▸ **WHAT YOU HAVE TO DO**
Beginning with the line that holds "You are a computer-use agent. 304x212 pixels.", copy every remaining line of the listing below exactly, and leave the pictures out.

********************

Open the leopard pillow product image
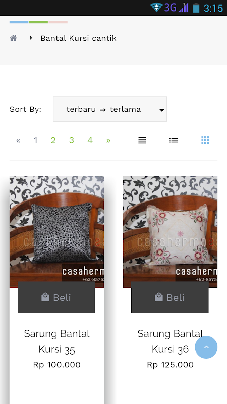 pos(56,232)
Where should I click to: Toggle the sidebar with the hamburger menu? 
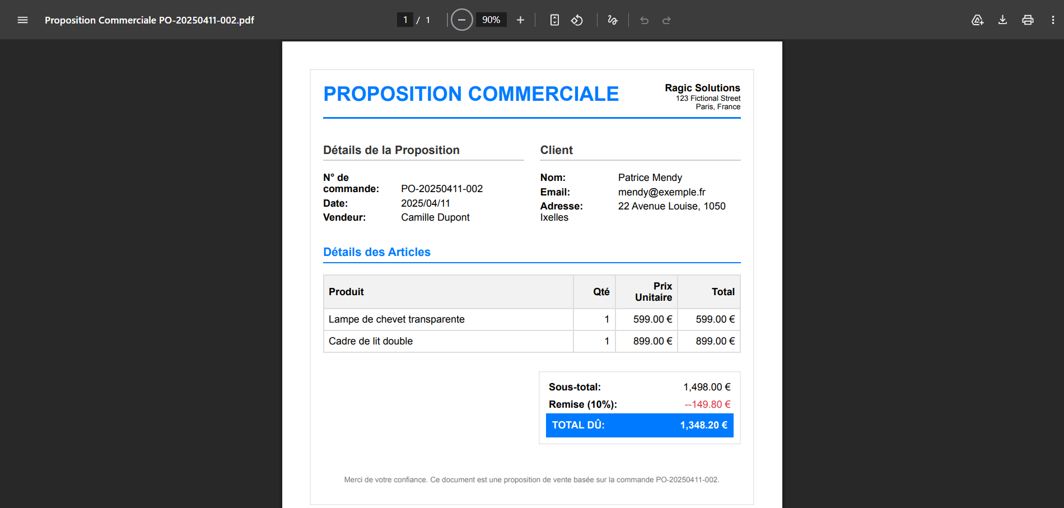pyautogui.click(x=22, y=20)
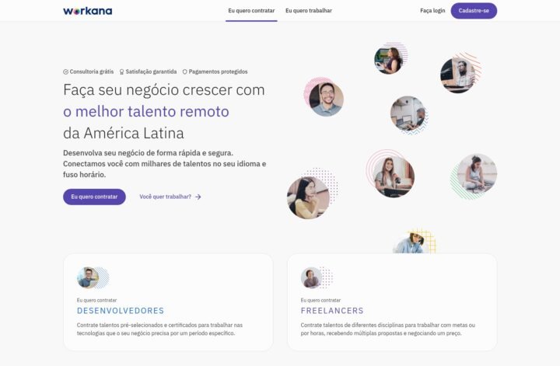Switch to the Eu quero trabalhar tab
This screenshot has height=366, width=560.
pos(309,11)
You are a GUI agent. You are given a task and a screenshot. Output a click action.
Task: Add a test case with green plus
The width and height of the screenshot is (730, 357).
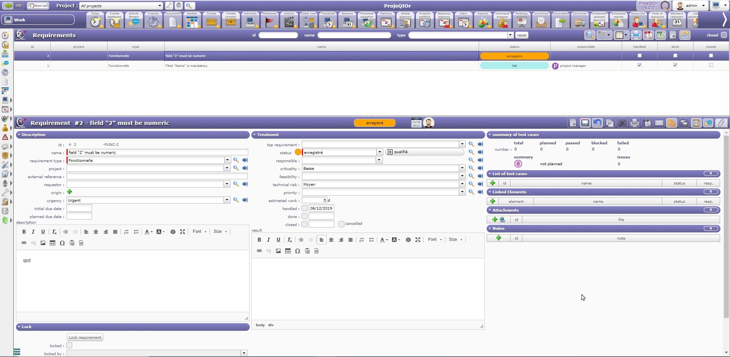click(x=493, y=183)
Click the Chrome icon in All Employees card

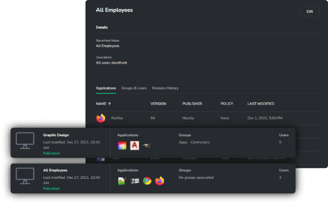[147, 181]
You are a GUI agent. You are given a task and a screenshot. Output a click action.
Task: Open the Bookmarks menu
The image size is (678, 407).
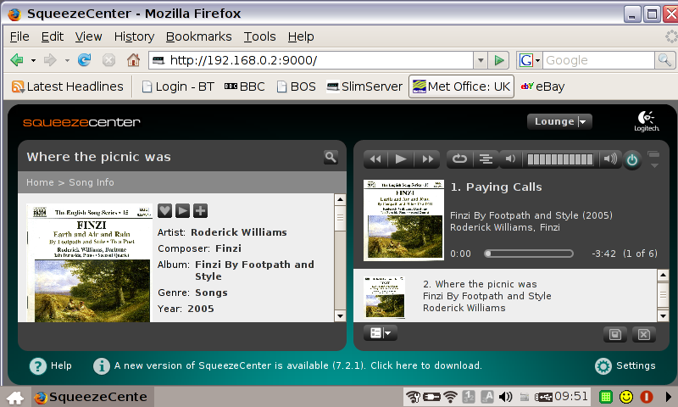(198, 36)
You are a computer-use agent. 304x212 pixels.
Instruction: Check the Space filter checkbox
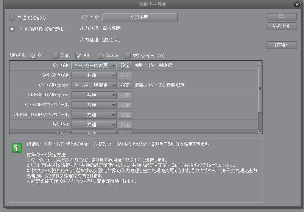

********************

▸ **RESULT FOR THIS EXERCISE**
You are a computer-use agent. 304x212 pixels.
Instruction: Check the Space filter checkbox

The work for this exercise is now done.